Amazon's gamer streaming unit Twitch on Wednesday announced that it was laying off 500 staff, reportedly one third of the company, as it struggles financially despite strong popularity among players.

"I wanted to send a short note to let you know that we've made the difficult decision to reduce the size of our workforce today," Twitch CEO Dan Clancy said in a blog post.

Twitch, acquired by Amazon in 2014 for close to $1 billion, has hit headwinds of late and recently shut down its operations in major market South Korea due to cost issues.

The cuts, first reported by Bloomberg, came as Twitch has suffered an exodus of top executives amid a massive cost-cutting campaign across Amazon units.

They also came after previous rounds of staff cuts at the streamer, which is widely used within the gaming community.

"I know many of you are wondering why this is happening.
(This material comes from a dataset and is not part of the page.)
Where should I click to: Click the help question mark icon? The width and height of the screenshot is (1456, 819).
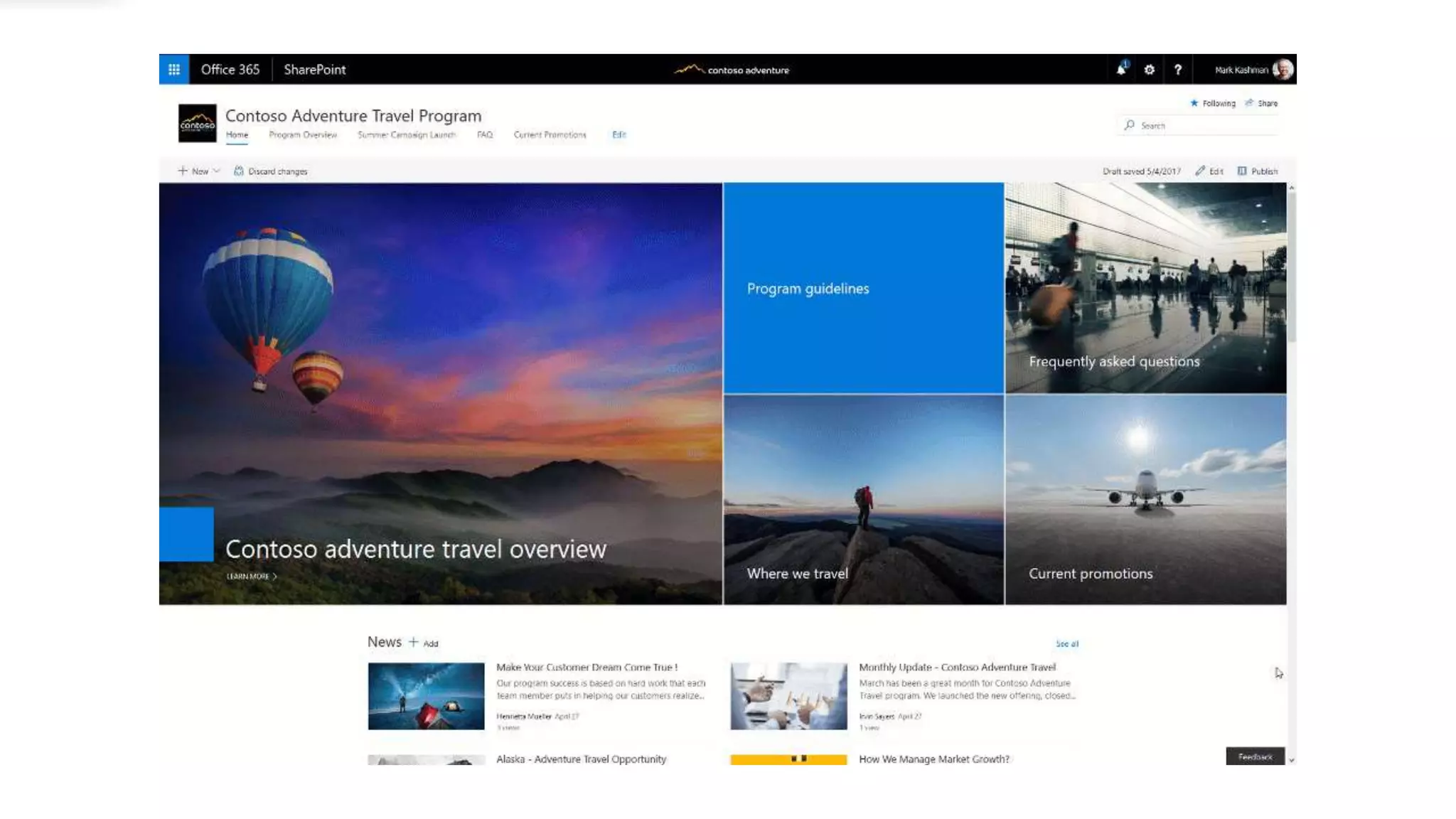coord(1178,70)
Over the last year, we've been working to build a more sustainable business so that Twitch will be here for the long run and throughout the year we have cut costs and made many decisions to be more efficient," Clancy wrote.

"Unfortunately, despite these efforts, it has become clear that our organization is still meaningfully larger than it needs to be given the size of our business," Clancy said.

Amazon last year began its biggest ever job cutting campaign, which it said will reach 27,000 positions across the company.

As part of that wave, Amazon on Wednesday also announced that it was laying off hundreds of people at its Prime Video and at MGM Studios division.